April 5, 2008
BLOG OF SILENCE
By Laurie Sun
Curt Schilling.
Phil Hughes.
Pat Neshek. These are baseball players who have taken up blogging in the last year as a supplement to their traditional dealings with the press. But now Jimmy Scott, at times over the past 20 years considered one of the all-time greatest pitchers ever to take the field, is taking his blogging one step further.
"It is with a heavy, angry, and somewhat curious heart that I make an announcement this morning. No, I am not running for president. My announcement is this: Starting today, I will no longer speak directly with the media."
The reasons Scott gives in his 1,999 word blog post for no longer speaking to the media include poor treatment, in the Scott family’s view, of Vanessa Scott by the media, as well as various issues Jimmy’s two daughters had with a pair of anonymous players at a recent charity function in New York City.
“I am doing this because I've had enough. I turn 40 on April 12. I think I'm going through a latent maturity period. We're little boys, the ballplayers you see on TV or the summer ballfield. We get paid insane amounts of money to play a game. Yes, it's a multi-billion dollar business. But for us, it's still the game we played in our backyards when we were boys. We get toys. We get little discipline. We get to yell and swear and use words in the locker room that would kill a presidential bid before the words 'I'm running for president' were even written down. We get to fight. We get to meet women. Lots of them. We get to drink and carouse. We get first class treatment. Bottom line is, we get what we want.
“I'm sick of it.”
More athletes are blogging on their own, but few have done it with the brutal honesty of Jimmy Scott. Readers had a first-hand account of his off-season contract dispute with New York, as well as actual quotes from run-ins he’s had with manager
Rick Churches. He documented daily of his triumph over depression and lethargy after last year’s Tommy John surgery and proved to be an inspiration to Barack Obama during the primaries last February. “We need more Jimmy Scotts,” he said. “Put them all in Washington and then we’ll really make a difference.”

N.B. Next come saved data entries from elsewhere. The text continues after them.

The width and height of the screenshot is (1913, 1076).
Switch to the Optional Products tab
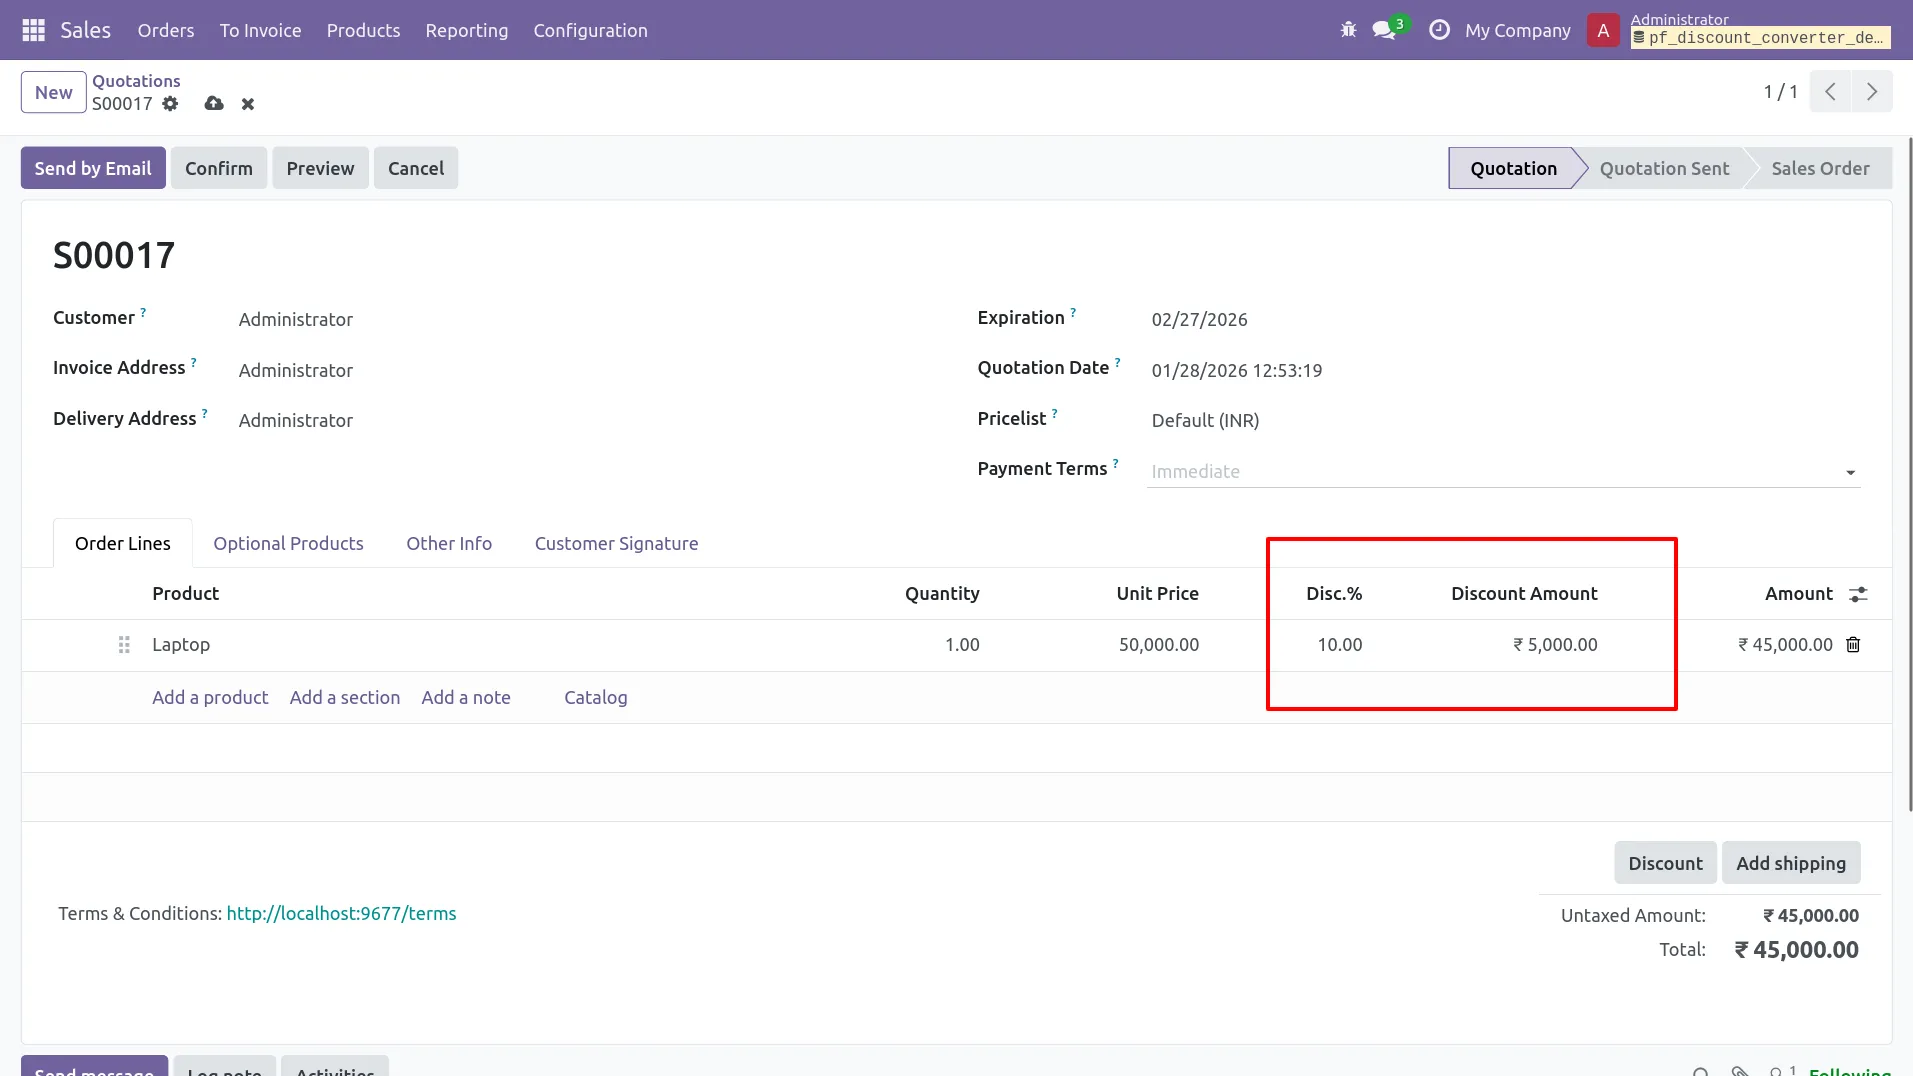[x=288, y=543]

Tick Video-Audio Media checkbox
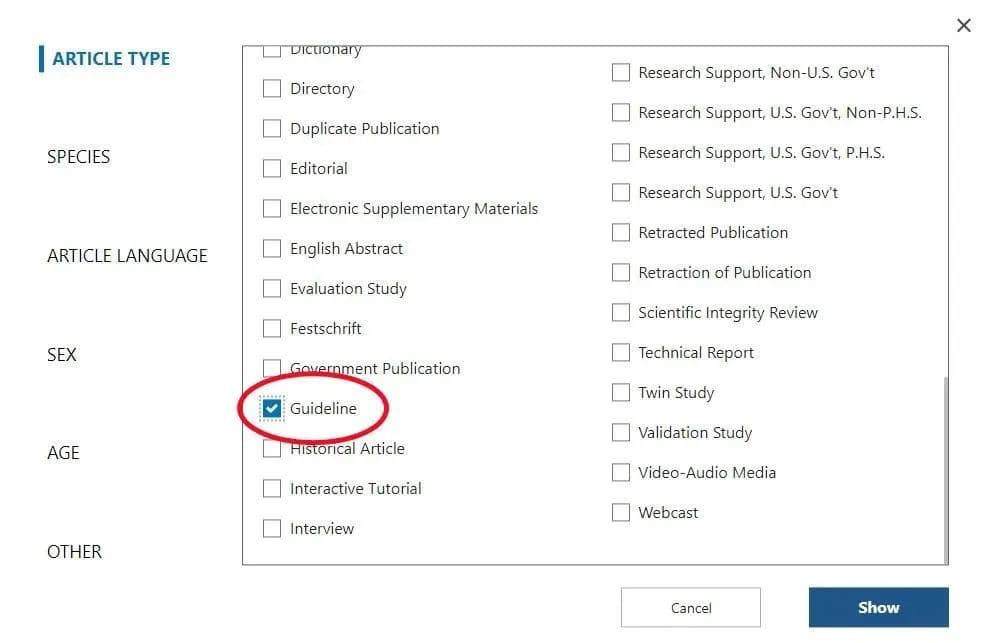click(621, 472)
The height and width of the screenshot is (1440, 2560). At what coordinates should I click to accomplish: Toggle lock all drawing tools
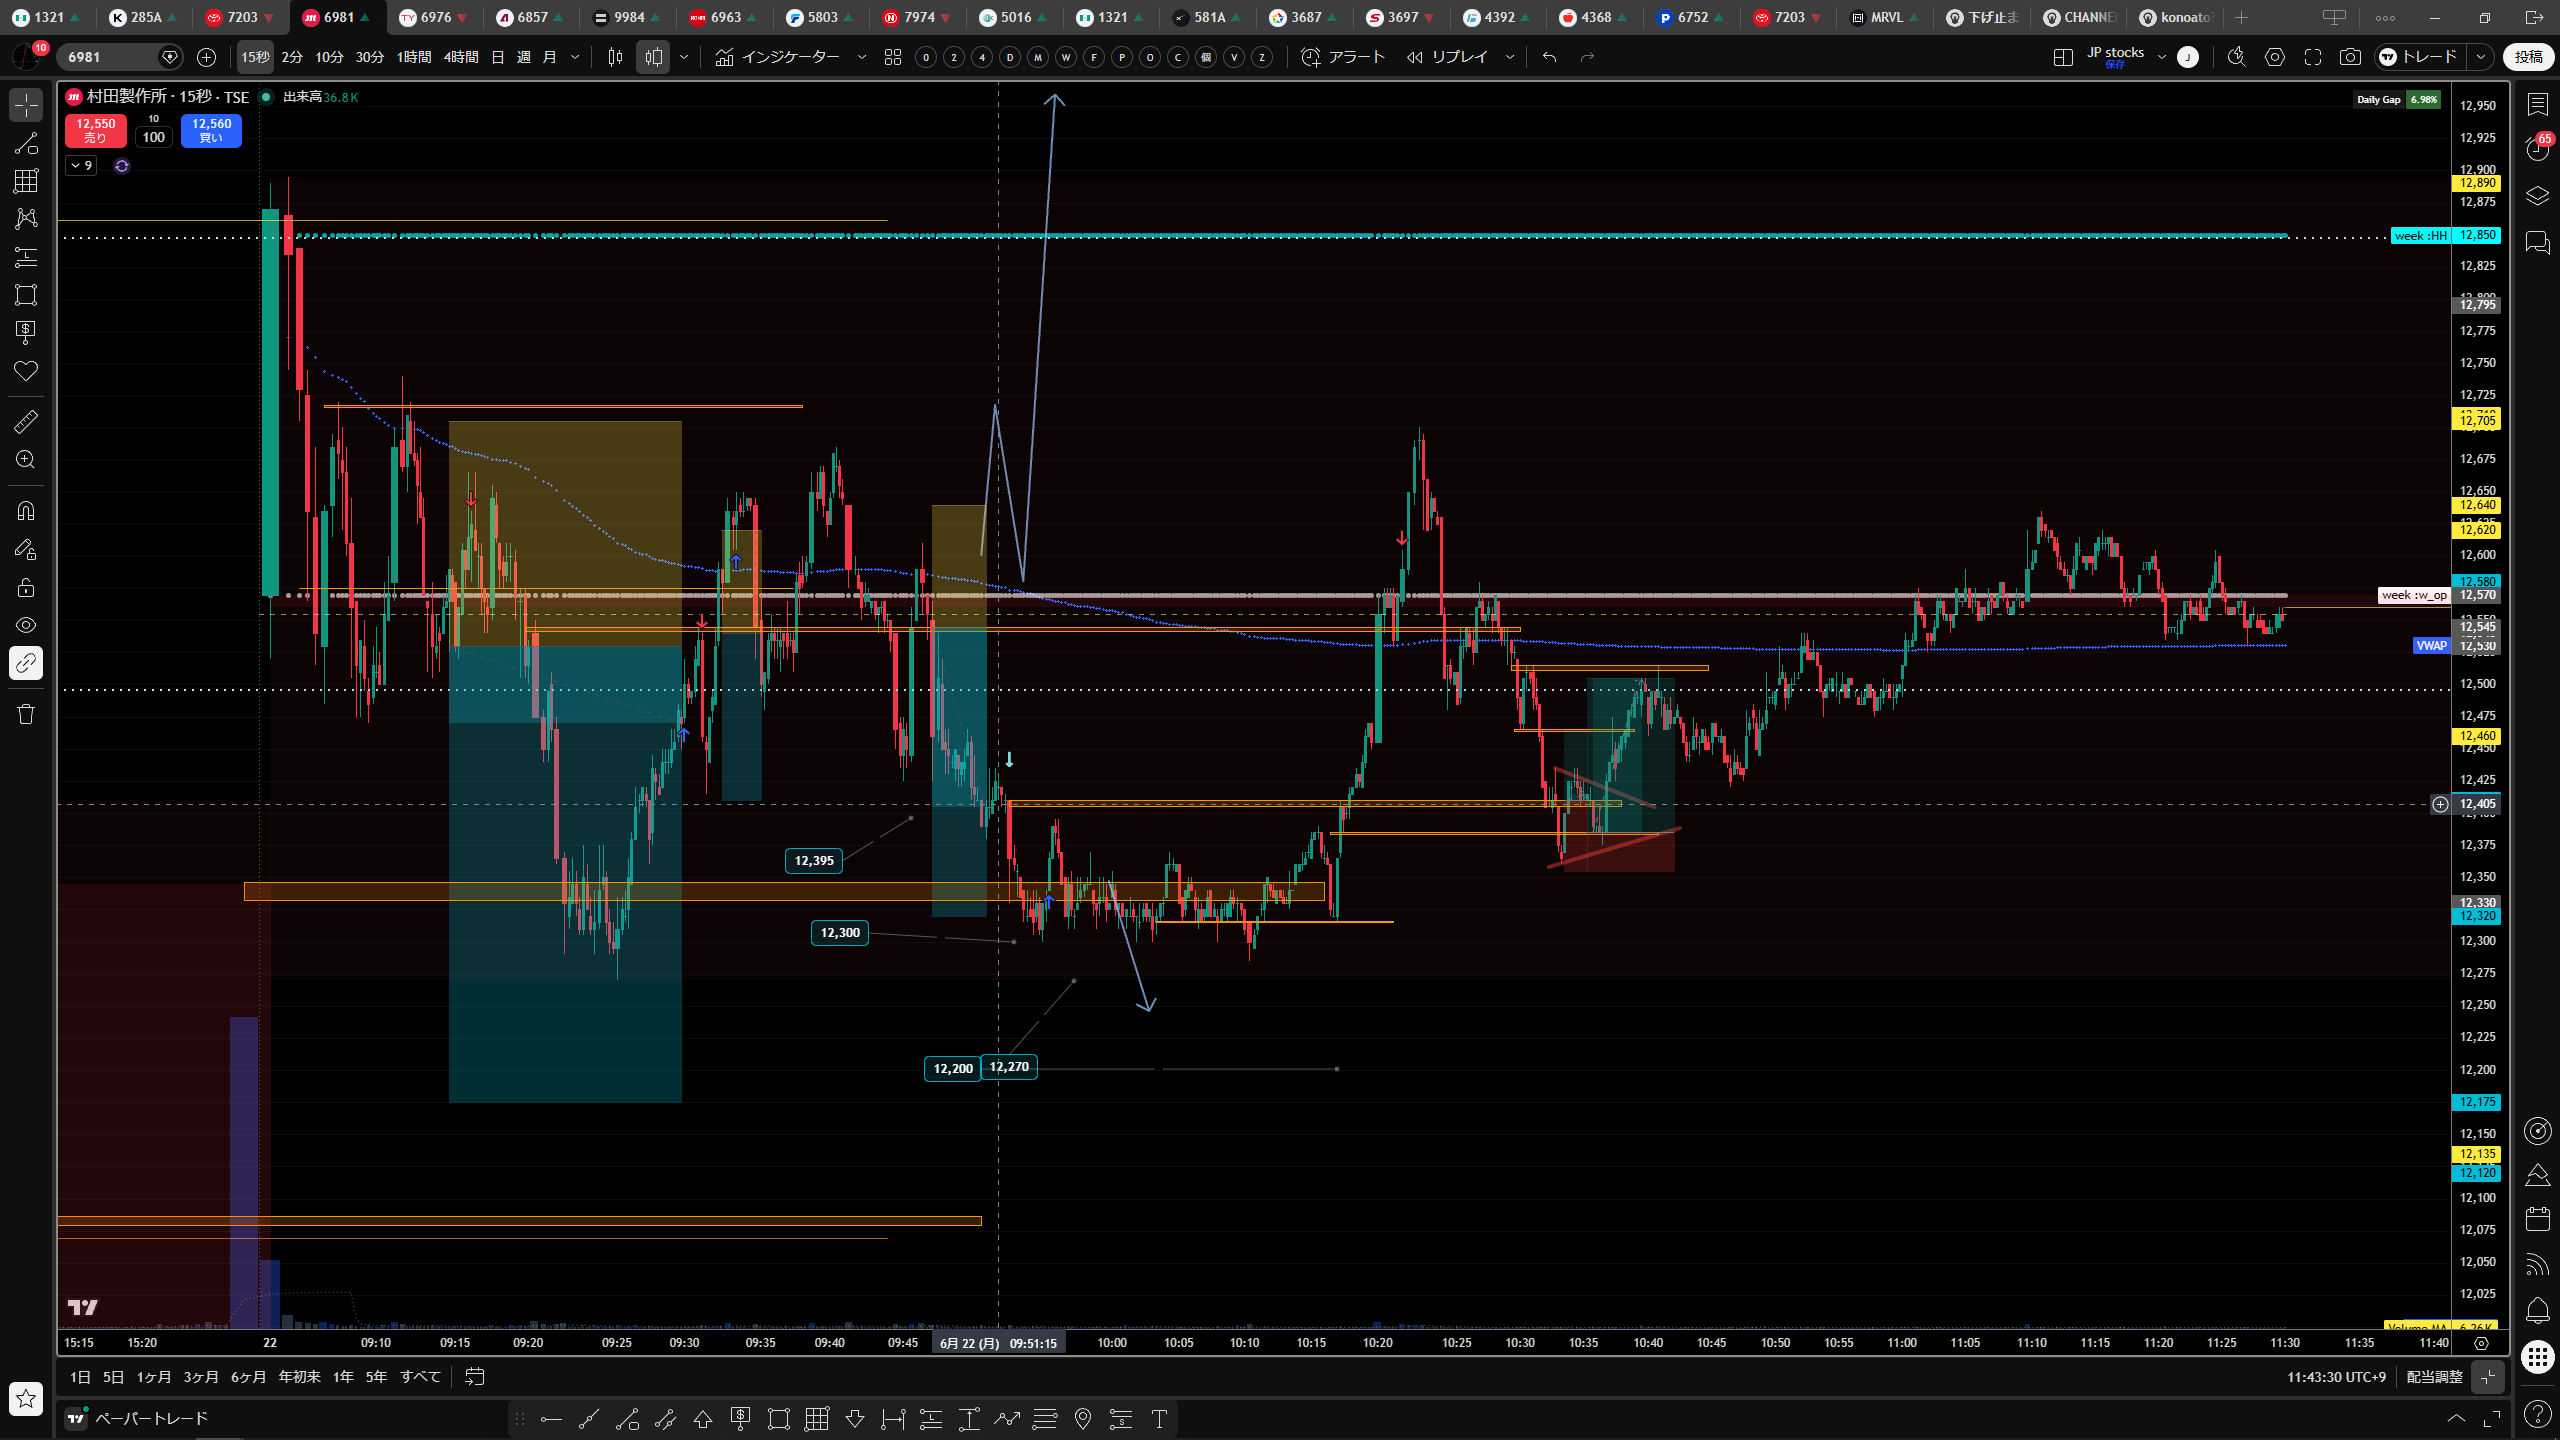26,587
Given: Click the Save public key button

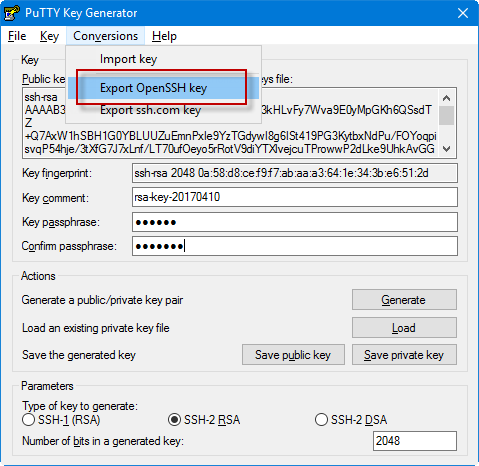Looking at the screenshot, I should pos(293,355).
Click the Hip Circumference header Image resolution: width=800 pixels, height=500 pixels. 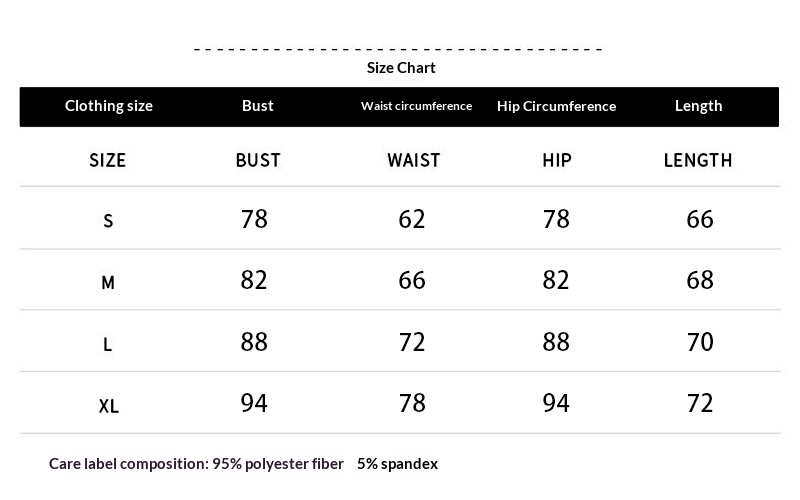tap(556, 106)
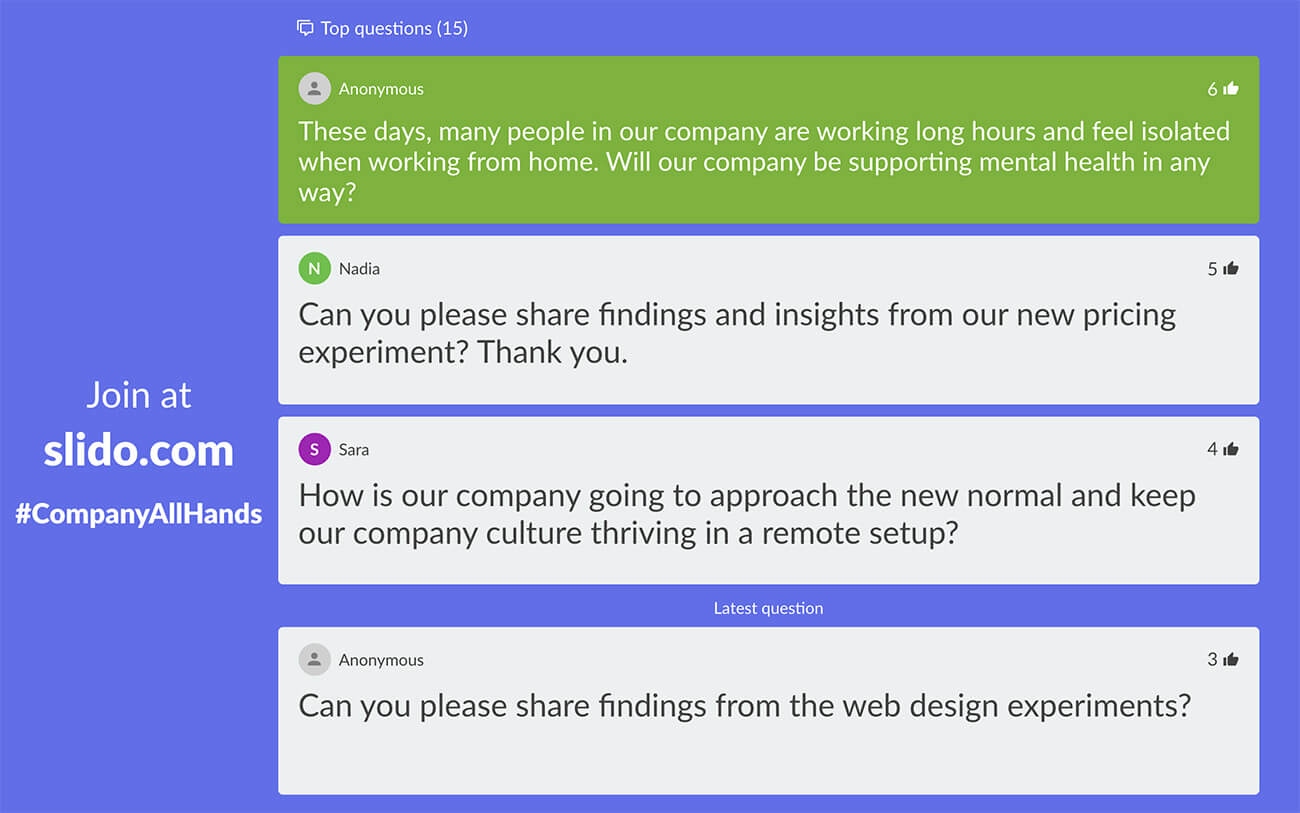The height and width of the screenshot is (813, 1300).
Task: Click the Top questions speech bubble icon
Action: (305, 28)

But now that Scott is refusing to speak on camera or the record to the media, he is, in effect, declaring war on the way his sport has been covered over the last 100 years.
He wrote yesterday, “I've been misquoted for 20 years. Or my comments have been misconstrued. I've continuously had my comments taken out of context and wrapped around the agenda of the columnist or beat reporter. Yes, these people work hard and try to do their best. But the media has hurt my wife. They've caught me in a bad mood. I'm not going to address them directly starting today. If they want me, they can read all that I have to say here.”
Needless to say, we’ll be reading, along with the entire sports world.